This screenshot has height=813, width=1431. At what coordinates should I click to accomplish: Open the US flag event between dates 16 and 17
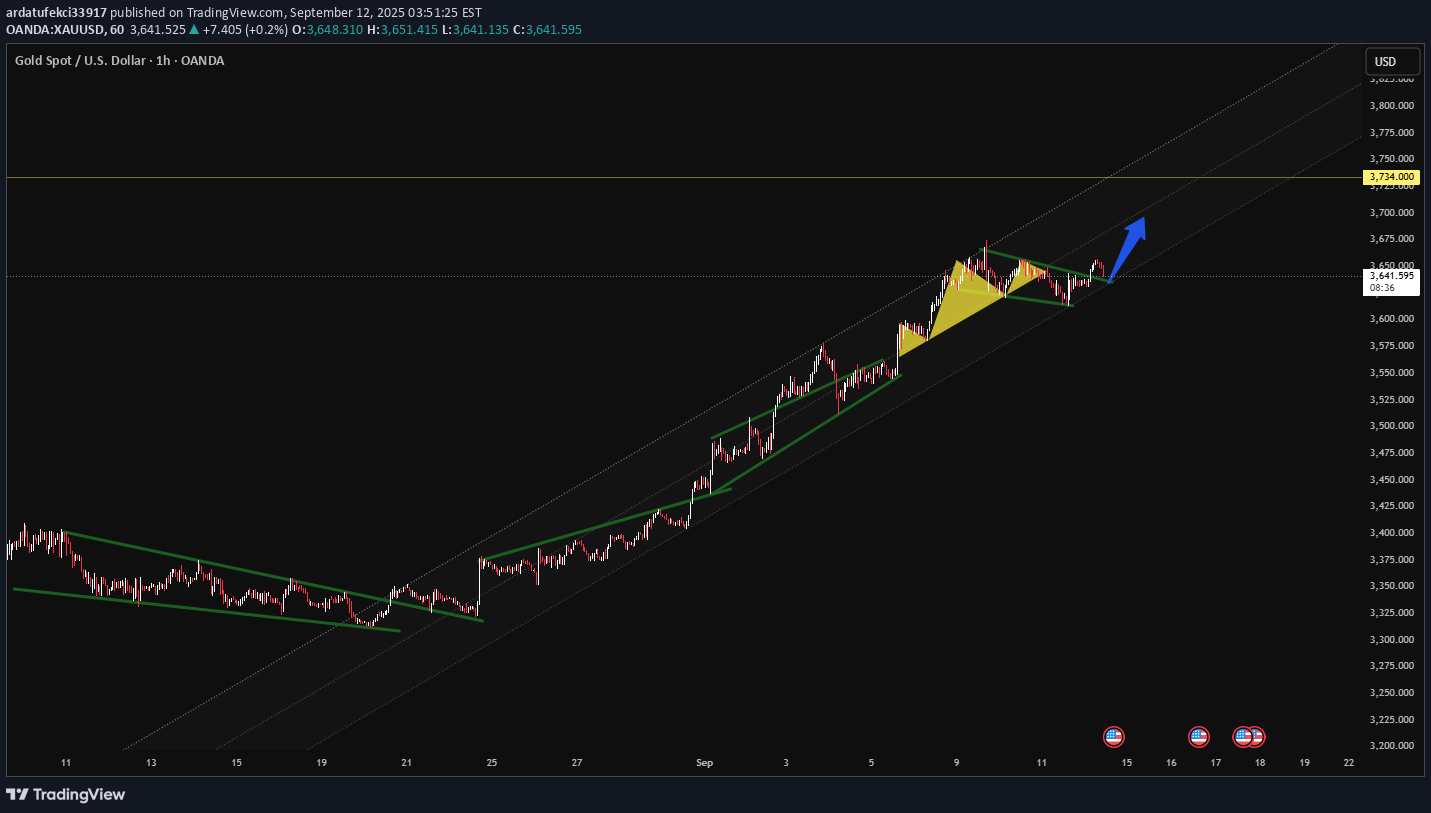click(1199, 737)
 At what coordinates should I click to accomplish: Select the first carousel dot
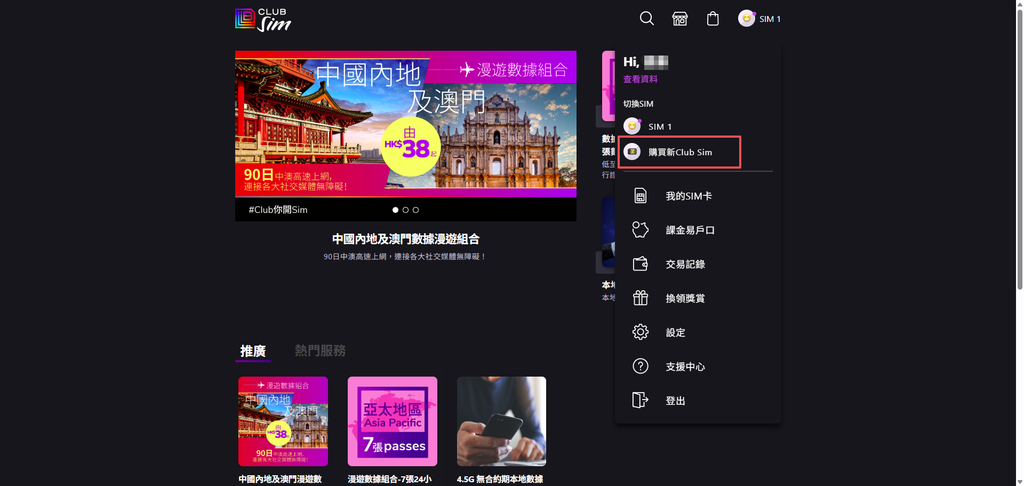coord(395,210)
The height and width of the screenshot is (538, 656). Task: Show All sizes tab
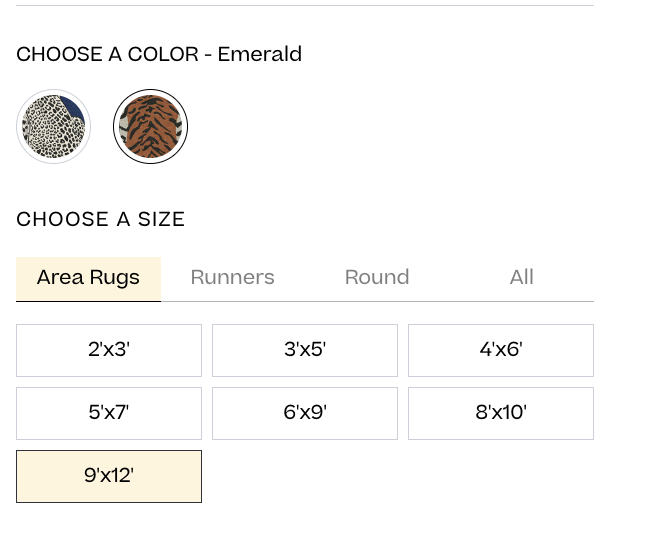click(x=522, y=278)
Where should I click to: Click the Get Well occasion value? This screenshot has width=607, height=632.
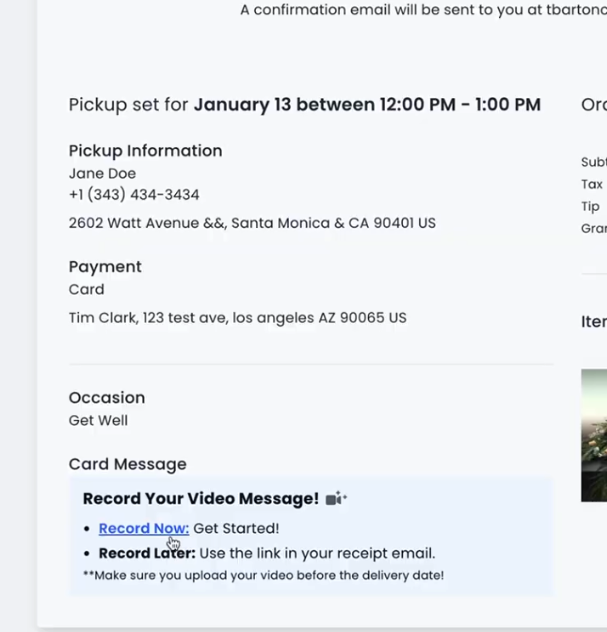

- - - -

All preceding records should be duplicated verbatim, images excepted.

This screenshot has height=813, width=1431. At what coordinates should I click to accomplish: Open the US flag event between dates 16 and 17
click(1199, 737)
 At what coordinates should I click to accomplish: Select the first carousel dot
coord(395,210)
The height and width of the screenshot is (538, 656). Task: Show All sizes tab
click(x=522, y=278)
Where should I click to: Click the Get Well occasion value? This screenshot has width=607, height=632.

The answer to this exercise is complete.